Por outro lado, às vezes também é legal. Saber que esse é um tema super atual, todo esse movimento dentro do planeta e nós bem no meio dele. Conhecendo na prática, vivendo na veia. O preço é alto, não é um conto de fadas, mas sim que é uma aventura e é a minha vez.

97 – Para 13 anos de bodas…

Sábado fizemos uma festa para comemorar os 13 anos de casados. Todo ano que é possível a gente comemora e, dessa vez, para 13 anos de bodas, foram 13 horas de festa! Estávamos prontos à tarde, a partir dàs 13:00 horas, e às duas da matina foi embora o último convidado.

 

Segundo Luiz, foi praticamente uma rave. Idéia essa que adorei para as bodas de ouro, já pensou? Aquele monte de velhinhos em uma rave? Ao invés de consumir extasy e ácido, optaríamos por viagra e prozac. Acho que seria um sucesso! Fora aquela fila ao lado da pista de dança para tomar oxigênio. Porque certamente, junto ao DJ, contrataria médicos e enfermeiras para ficarem de plantão. Bom, mas para essa ainda faltam 37 anos, então vou me concentrar na festa passada.

 

Como de costume, ao longo da semana fui preparando as comidinhas e comprando as bebidas. Dessa forma, não ficou tão pesado. No dia mesmo, chutei o balde e aproveitei a festa como uma convidada. Fiz carne louca, salpicão de frutos do mar, tomates pata negra em azeite e balsâmico, beringela assada, salada de batata e, o campeão, caldinho de feijão. Também comprei uns queijinhos, frios, salgadinhos de pacote, essas coisinhas para beliscar. De bebida, como sempre a caipirinha é a favorita. Mesmo assim, consumimos cava, cerveja e vinho. Claro que coca-cola para as crianças, que vieram durante à tarde,  e um dos amigos que não toma um pingo de álcool. Ninguém saiu da linha, mas foi o suficiente para estarmos alegres. Se tivessem exagerado também, pouco me importaria, provavelmente acompanhasse.

 

A idéia de fazer o dia de comemorações, que copiei de uma amiga aqui de Madri, me pareceu interessante por vários motivos.
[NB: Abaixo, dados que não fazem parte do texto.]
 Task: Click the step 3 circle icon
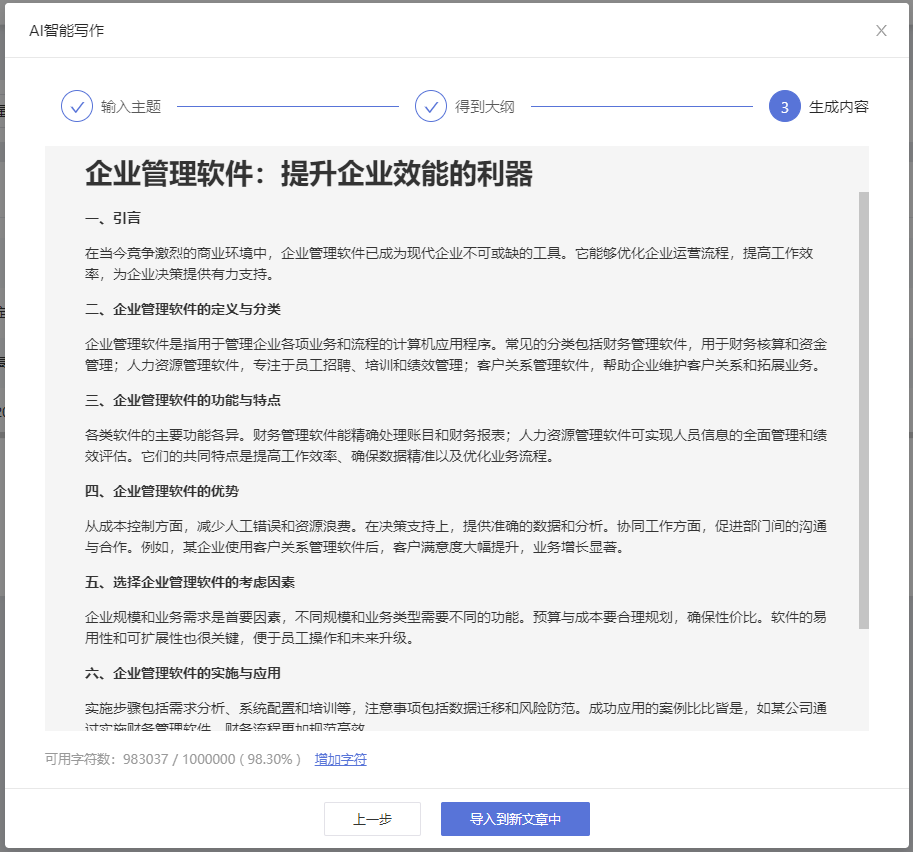(785, 106)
Sábado é um dia que costumamos ter mais de um compromisso e acaba sendo a escolha de Sofia. Além disso, tem os amigos com filhos que às vezes não conseguem babá, tem os amigos que não conseguem acordar porque foram para balada na noite anterior, tem os que querem seguir para noite depois da festa, tem os que se adaptam a qualquer horário, enfim, dessa maneira, fica conveniente para todos. Dificilmente em meu apartamento caberia todo mundo ao mesmo tempo, assim o caos que se encarregasse de esvaziá-lo ou enchê-lo. E viva a anarquia!

 

A verdade é que me diverti pra burro! Adoro a casa cheia, fica animada e dá um astral muito bom. Digo sempre que temos muita sorte com os amigos que conhecemos, cada um com seu próprio estilo e personalidade. Sei que a conversa fluiu sem dificuldade e mesmo as crianças se integraram sem problemas. A sensação que tenho é que tudo funcionou e não vi a hora passar.

 

Bom, também é verdade que ao fim da noite os olhos do Luiz já estavam pequenininhos. Nas fotos fica até engraçado ver como a expressão dele vai mudando. Eu continuava ligada na tomada 220V, movida a cava, entretanto, admito que no dia seguinte era totalmente imprestável. Não consegui nem por o nariz na rua. A gente morgou o domingo inteirinho! De qualquer forma, era bom ficar em uma casa cheia de flores, chocolates e comidinhas do dia anterior.

 

Estava feliz. Compartilhar esse momento me deixou mais feliz ainda, é sempre como reforçar um ritual. Continuamos aqui, juntos. A responsabilidade é nossa, mas a energia boa dos amigos ajuda a tocar a vida para frente e disso não quero me esquecer, portanto, celebramos. Vinícius que não me leve a mal, mas que seja imortal e infinito para sempre, e pronto! Não é tão poético, mas é romântico e bem mais gostoso.